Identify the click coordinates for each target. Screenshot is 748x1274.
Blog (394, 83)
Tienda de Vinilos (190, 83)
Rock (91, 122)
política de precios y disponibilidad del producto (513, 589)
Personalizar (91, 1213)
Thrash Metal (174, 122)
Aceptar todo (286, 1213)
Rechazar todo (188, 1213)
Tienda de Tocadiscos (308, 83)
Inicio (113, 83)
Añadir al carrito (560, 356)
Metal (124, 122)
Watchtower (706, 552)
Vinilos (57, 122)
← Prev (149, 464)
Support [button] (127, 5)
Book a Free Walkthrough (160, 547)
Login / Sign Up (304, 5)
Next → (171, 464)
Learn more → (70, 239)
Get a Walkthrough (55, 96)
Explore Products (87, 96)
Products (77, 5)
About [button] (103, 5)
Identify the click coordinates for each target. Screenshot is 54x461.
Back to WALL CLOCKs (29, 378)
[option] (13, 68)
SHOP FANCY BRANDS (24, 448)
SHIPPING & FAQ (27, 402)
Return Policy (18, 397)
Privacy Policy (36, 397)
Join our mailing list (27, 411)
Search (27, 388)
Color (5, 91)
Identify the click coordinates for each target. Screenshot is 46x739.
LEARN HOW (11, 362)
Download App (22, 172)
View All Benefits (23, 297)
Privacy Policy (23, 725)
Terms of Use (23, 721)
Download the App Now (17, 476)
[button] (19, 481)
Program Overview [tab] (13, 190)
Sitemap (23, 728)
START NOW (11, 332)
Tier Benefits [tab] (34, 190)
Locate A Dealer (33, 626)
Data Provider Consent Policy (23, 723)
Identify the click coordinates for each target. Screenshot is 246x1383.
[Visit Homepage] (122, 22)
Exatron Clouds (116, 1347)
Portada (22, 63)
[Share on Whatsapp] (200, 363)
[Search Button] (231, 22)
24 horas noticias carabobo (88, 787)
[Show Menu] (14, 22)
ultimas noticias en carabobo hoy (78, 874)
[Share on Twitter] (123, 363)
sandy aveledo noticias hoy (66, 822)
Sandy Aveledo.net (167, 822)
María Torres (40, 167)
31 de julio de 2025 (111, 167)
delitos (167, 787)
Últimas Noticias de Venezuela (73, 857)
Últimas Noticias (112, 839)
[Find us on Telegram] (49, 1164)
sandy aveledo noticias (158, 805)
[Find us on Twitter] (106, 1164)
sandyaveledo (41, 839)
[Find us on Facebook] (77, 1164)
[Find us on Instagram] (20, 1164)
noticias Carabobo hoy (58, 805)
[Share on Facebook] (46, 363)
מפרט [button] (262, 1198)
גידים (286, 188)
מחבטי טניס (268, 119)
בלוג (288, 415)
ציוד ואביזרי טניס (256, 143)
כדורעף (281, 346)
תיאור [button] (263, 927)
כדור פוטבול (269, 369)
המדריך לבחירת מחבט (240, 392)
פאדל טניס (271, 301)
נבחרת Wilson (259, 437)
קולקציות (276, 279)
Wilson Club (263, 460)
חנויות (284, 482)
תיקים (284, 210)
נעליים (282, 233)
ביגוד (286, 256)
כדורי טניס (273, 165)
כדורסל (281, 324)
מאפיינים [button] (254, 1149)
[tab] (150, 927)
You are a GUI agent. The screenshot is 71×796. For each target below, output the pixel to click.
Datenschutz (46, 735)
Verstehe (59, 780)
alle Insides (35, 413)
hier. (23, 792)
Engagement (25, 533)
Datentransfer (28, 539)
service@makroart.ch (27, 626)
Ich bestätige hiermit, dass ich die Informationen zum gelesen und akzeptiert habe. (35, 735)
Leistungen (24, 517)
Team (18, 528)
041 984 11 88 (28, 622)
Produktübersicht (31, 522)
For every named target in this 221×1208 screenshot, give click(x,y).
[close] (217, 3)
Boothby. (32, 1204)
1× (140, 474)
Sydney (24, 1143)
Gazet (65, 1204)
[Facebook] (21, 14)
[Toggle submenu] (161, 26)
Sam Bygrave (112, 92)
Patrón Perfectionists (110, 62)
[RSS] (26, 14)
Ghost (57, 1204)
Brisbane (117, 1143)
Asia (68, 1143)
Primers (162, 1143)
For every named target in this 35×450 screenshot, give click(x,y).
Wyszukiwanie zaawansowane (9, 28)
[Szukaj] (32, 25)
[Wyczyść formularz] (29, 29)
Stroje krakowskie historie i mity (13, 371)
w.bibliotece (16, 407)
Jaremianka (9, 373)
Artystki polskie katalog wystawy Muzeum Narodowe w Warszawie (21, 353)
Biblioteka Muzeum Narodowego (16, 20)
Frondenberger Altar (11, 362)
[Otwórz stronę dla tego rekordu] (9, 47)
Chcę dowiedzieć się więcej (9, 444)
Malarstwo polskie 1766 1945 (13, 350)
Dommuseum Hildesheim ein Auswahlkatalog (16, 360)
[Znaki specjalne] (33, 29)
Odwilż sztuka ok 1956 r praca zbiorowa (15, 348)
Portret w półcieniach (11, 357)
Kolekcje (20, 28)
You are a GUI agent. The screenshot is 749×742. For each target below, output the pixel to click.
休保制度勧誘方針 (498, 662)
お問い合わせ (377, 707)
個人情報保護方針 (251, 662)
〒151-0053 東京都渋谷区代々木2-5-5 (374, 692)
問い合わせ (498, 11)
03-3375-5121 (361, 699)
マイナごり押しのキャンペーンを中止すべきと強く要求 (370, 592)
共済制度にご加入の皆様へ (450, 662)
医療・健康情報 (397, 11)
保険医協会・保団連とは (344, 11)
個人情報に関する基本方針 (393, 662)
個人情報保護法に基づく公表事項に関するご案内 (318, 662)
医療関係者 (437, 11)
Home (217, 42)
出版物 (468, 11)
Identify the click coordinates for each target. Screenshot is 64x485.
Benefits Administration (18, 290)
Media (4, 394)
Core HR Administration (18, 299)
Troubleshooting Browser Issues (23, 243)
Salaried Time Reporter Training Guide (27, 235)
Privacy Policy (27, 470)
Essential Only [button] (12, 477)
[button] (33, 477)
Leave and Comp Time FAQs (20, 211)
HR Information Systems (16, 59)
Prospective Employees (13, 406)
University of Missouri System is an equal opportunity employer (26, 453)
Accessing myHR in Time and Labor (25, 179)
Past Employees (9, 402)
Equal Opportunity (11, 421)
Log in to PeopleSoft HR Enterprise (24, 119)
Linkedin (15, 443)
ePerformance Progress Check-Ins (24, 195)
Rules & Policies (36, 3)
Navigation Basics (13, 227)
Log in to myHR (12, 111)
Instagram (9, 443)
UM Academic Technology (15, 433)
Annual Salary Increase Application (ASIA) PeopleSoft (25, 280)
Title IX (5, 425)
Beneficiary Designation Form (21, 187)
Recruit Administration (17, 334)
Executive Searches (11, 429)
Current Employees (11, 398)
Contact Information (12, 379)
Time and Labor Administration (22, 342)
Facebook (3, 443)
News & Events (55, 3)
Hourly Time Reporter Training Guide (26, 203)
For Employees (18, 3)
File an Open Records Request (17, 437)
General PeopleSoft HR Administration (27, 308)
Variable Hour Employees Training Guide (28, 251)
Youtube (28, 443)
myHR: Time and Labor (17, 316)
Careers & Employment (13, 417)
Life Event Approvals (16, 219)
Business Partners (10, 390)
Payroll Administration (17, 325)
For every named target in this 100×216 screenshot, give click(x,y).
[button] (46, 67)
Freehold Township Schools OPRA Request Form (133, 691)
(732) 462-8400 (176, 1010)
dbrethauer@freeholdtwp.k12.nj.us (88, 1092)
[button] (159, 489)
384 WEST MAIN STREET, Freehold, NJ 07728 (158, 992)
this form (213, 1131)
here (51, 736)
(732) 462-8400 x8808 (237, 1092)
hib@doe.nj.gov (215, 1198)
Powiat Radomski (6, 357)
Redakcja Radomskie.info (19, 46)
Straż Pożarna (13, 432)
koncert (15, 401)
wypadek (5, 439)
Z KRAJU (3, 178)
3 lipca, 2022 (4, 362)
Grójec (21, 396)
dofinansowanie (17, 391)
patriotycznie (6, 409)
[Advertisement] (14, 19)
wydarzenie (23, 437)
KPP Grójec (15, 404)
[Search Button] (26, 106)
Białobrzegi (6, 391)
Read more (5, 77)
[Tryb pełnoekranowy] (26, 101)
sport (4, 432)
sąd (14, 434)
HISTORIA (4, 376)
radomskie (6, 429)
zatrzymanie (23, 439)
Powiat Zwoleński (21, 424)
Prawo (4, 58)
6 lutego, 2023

Your goal: Reproduce the items word for word, from the first line of the items through the line holding "Vinilos (57, 122)", inclusive.

The response:
Identify the click coordinates for each target. Screenshot is 748x1274.
Blog (394, 83)
Tienda de Vinilos (190, 83)
Rock (91, 122)
política de precios y disponibilidad del producto (513, 589)
Personalizar (91, 1213)
Thrash Metal (174, 122)
Aceptar todo (286, 1213)
Rechazar todo (188, 1213)
Tienda de Tocadiscos (308, 83)
Inicio (113, 83)
Añadir al carrito (560, 356)
Metal (124, 122)
Watchtower (706, 552)
Vinilos (57, 122)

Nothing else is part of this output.